Sembilan

430 22 10
                                    

Setelah meninggalkan kekasihnya bersama dengan orang kepercayaannya, Jason bergegas pergi untuk menemui Tuan dan Nyonya Dawton di lantai dansa. Mawar hitam yang ia bawa sedang digenggamnya dengan sangat erat, seakan sedang meluapkan emosi dan semangatnya yang menggebu-gebu pada bunga tak berdosa itu. Dentuman musik yang sangat kencang membuat telinga Jason sakit, dan membuat pikirannya sedikit terganggu. Dalam keramaian ruangan, Jason mencoba mencari-cari figur dari Tuan dan Nyonya Dawton. Tak mudah memang untuk menemukan pasangan yang sudah berumur itu, karena tak ada ciri-ciri yang menonjol dari cara mereka berpakaian.
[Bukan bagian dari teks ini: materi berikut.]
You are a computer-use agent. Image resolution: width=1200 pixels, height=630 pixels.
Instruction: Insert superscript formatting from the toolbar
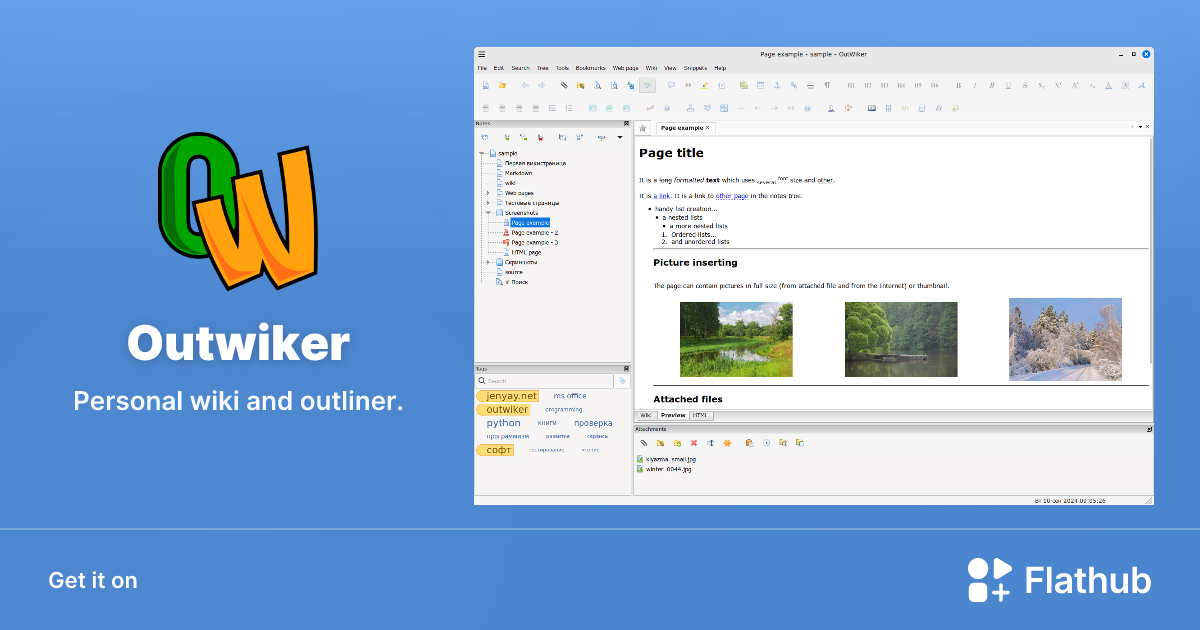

Saat berkeliling ruangan yang dipadati oleh orang-orang kaya raya itu, tatapan gadis-gadis muda seumur Jason terus tertuju pada dirinya, pria tampan dengan perawakan yang sempurna. Bila bertanya apakah ia menyadari hal itu atau tidak, sudah jelas bahwa ia menyadarinya karena ada beberapa gadis seksi dengan gaun terbuka yang tersenyum menggoda ke arahnya. Pikirannya sedikit terganggu oleh ide-ide liar yang bisa dilakukannya bersama jalang-jalang kaya itu, tapi ia datang ke tempat itu bukan untuk mencari kepuasan birahi. Ada hal lain yang jauh lebih penting dari itu, yang bisa membuat pikirannya terbebas dari bayang-bayang masa lalunya dan akan membuatnya hidup tenang bila ia telah melakukan hal itu.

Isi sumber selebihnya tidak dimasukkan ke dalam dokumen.